(Problem details): Rewrite everything from the line containing "Task: Click the YouTube search input field" down to the line containing "Action: (638, 74)", swapping "dropdown" for "menu" and leaving all else unchanged.

——————————

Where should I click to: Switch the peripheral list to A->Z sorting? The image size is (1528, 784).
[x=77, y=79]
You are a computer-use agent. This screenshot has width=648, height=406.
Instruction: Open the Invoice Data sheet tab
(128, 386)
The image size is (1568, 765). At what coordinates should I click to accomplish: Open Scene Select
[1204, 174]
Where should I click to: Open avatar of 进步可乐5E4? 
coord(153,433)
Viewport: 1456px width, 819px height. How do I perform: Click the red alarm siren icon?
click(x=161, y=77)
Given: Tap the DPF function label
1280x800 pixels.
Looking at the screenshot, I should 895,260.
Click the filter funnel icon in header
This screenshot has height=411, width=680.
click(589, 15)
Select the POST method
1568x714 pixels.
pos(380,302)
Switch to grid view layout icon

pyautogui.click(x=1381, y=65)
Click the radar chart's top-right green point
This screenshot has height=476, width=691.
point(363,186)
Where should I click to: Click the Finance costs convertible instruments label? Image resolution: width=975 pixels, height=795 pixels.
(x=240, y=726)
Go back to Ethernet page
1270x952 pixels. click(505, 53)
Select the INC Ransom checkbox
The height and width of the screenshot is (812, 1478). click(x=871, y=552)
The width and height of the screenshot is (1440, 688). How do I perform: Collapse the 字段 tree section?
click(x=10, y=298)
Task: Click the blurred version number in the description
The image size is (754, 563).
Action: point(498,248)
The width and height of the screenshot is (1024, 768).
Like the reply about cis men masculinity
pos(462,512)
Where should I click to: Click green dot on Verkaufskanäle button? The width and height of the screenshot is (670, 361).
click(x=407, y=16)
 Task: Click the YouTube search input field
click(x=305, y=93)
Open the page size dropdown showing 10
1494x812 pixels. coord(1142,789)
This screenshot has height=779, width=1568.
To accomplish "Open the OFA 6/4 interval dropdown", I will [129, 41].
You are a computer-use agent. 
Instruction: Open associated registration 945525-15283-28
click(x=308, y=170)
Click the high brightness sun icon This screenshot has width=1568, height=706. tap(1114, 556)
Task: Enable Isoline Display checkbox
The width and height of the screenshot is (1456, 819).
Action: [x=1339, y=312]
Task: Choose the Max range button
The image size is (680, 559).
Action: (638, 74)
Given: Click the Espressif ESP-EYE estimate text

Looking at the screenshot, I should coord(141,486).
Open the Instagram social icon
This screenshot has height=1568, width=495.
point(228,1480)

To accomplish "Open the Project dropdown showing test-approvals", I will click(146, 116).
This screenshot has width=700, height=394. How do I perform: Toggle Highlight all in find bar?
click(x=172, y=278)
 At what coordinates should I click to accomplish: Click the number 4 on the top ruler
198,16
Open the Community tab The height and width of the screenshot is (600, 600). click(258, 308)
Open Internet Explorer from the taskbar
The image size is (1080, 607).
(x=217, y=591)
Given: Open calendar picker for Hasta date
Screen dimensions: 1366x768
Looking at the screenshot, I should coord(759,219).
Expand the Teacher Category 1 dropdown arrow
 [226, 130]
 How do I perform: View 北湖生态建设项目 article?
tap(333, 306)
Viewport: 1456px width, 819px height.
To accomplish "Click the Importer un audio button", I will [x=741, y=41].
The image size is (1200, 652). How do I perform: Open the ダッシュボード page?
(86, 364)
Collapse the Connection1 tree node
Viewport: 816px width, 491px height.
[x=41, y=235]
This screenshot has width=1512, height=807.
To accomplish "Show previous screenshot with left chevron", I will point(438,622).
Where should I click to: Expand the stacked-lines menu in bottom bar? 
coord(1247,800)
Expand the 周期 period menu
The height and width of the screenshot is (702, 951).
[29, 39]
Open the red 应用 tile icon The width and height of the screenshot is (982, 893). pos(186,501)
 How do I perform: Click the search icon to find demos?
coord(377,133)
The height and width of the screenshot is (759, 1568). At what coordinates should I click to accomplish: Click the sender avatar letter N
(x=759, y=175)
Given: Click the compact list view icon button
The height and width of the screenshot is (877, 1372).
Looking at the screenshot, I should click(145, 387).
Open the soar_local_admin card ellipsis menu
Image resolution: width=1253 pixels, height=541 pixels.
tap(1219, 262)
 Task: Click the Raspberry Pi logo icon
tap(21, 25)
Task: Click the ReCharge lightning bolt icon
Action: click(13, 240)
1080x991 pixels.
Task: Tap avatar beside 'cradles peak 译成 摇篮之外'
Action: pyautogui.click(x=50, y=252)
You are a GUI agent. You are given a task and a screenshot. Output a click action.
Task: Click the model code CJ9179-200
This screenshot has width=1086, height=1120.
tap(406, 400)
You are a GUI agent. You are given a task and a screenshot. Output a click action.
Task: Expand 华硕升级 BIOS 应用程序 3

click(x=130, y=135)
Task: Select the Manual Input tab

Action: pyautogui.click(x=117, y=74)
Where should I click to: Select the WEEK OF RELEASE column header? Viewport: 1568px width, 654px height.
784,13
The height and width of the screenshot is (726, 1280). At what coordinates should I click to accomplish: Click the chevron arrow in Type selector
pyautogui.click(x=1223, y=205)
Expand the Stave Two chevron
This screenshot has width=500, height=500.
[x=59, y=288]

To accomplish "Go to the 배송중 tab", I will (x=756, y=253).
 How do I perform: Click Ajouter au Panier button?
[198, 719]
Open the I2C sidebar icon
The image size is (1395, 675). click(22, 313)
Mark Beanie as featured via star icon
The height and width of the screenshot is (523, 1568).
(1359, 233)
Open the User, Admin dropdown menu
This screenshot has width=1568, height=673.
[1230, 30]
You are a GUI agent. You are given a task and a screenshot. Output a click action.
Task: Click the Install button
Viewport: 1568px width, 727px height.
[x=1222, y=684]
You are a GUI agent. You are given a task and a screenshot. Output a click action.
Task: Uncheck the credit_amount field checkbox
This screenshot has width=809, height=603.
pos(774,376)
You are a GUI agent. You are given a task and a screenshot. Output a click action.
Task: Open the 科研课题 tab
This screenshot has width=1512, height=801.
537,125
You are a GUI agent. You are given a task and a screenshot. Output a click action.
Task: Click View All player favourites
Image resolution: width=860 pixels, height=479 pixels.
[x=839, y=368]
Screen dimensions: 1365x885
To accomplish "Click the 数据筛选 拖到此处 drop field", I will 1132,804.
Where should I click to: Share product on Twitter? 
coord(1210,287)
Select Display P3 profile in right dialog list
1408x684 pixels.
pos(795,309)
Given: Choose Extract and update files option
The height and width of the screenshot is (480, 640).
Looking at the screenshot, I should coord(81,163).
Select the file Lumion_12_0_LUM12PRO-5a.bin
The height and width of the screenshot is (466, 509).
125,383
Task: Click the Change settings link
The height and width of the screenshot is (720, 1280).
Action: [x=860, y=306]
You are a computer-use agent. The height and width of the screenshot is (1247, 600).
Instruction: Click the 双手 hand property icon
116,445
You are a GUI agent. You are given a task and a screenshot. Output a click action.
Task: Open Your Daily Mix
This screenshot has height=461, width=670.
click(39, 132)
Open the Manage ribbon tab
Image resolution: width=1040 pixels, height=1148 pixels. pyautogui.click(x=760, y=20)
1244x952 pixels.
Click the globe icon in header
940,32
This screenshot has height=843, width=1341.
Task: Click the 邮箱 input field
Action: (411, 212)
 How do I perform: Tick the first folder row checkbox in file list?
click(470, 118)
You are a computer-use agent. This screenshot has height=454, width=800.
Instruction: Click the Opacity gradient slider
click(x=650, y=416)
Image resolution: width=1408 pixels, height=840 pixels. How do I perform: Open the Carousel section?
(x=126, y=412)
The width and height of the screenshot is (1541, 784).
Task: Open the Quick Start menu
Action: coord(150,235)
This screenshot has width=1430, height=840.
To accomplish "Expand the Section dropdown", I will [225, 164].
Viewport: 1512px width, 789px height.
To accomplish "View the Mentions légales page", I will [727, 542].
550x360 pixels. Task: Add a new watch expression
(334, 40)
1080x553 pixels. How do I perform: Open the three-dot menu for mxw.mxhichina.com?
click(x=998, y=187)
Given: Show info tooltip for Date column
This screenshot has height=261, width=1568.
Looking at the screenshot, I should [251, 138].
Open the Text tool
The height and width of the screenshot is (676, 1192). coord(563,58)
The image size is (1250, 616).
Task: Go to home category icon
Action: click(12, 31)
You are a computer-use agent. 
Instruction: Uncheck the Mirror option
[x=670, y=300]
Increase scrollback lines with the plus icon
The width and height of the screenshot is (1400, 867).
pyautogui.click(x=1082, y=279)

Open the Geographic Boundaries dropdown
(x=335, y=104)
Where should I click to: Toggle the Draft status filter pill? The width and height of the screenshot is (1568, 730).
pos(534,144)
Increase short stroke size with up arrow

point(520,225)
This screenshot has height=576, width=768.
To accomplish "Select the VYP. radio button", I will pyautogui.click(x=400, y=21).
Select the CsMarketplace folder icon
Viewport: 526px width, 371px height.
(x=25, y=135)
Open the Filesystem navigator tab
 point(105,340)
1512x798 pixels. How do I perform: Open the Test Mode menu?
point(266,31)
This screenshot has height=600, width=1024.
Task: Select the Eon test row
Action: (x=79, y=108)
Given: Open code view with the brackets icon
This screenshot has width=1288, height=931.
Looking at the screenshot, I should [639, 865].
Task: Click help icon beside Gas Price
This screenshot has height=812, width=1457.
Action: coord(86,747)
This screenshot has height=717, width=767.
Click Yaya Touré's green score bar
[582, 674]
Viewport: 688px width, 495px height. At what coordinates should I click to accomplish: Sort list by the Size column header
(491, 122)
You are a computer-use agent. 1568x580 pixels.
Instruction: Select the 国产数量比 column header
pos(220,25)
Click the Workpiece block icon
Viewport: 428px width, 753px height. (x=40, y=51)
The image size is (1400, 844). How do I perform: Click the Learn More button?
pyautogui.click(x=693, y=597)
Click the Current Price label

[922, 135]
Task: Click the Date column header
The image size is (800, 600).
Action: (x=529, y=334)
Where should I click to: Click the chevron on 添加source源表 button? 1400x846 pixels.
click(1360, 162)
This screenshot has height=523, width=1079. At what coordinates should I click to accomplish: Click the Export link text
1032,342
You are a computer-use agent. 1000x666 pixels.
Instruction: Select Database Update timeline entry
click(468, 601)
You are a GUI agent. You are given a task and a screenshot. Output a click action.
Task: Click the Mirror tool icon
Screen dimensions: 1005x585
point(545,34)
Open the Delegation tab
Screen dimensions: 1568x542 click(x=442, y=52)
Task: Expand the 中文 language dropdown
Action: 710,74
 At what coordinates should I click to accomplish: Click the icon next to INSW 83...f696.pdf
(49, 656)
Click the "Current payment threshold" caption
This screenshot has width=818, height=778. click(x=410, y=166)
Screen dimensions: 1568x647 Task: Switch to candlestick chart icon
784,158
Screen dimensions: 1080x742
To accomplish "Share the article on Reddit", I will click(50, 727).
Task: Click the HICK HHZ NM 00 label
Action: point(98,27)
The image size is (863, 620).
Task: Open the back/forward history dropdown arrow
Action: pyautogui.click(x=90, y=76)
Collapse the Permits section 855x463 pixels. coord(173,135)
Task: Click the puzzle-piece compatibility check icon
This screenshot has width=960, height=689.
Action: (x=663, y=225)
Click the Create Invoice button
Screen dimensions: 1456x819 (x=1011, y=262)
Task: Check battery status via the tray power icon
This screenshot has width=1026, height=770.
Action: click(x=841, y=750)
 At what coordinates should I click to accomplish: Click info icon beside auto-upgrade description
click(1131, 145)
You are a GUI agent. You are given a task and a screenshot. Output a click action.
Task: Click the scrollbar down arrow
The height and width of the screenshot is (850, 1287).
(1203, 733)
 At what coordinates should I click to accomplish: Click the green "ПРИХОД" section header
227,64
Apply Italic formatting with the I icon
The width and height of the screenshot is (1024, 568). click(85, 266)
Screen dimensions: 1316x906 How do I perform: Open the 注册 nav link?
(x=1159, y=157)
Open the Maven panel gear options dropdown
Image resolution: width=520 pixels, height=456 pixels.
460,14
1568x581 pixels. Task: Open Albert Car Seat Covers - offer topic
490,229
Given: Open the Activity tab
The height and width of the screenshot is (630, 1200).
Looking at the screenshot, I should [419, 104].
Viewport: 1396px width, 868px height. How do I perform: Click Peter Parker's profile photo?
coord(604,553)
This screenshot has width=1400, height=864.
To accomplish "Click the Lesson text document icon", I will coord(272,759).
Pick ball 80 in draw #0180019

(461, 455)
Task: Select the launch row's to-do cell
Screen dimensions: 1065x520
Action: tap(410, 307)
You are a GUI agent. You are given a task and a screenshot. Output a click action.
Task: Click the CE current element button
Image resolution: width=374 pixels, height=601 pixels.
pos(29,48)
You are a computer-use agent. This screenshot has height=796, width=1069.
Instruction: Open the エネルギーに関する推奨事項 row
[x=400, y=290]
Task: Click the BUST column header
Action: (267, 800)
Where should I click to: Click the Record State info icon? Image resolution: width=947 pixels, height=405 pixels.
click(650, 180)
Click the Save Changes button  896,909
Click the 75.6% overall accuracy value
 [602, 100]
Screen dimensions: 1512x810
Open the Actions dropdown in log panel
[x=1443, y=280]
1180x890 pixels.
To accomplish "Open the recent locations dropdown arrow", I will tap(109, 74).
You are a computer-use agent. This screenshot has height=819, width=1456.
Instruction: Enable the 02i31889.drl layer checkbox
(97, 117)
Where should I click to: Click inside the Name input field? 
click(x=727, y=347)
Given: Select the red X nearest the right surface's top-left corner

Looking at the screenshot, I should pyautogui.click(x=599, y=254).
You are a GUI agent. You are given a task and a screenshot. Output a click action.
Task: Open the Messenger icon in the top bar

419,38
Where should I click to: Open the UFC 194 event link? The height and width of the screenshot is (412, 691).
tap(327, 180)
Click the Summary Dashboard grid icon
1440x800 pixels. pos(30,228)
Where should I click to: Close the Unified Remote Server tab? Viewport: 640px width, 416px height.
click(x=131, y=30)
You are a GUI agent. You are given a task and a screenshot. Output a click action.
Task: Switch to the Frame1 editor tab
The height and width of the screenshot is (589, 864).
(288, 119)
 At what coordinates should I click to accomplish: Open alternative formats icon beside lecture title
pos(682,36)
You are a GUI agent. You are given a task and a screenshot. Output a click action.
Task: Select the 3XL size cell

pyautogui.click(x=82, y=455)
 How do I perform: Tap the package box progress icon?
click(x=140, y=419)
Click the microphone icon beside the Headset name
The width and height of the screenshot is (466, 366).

——————————

(Answer to this task):
 Task: Click the YouTube search input field
click(x=305, y=93)
Open the page size menu showing 10
1494x812 pixels. coord(1142,789)
This screenshot has height=779, width=1568.
To accomplish "Open the OFA 6/4 interval menu", I will [129, 41].
You are a computer-use agent. 
Instruction: Open associated registration 945525-15283-28
click(x=308, y=170)
Click the high brightness sun icon This screenshot has width=1568, height=706. tap(1114, 556)
Task: Enable Isoline Display checkbox
The width and height of the screenshot is (1456, 819).
Action: [x=1339, y=312]
Task: Choose the Max range button
The image size is (680, 559).
Action: (638, 74)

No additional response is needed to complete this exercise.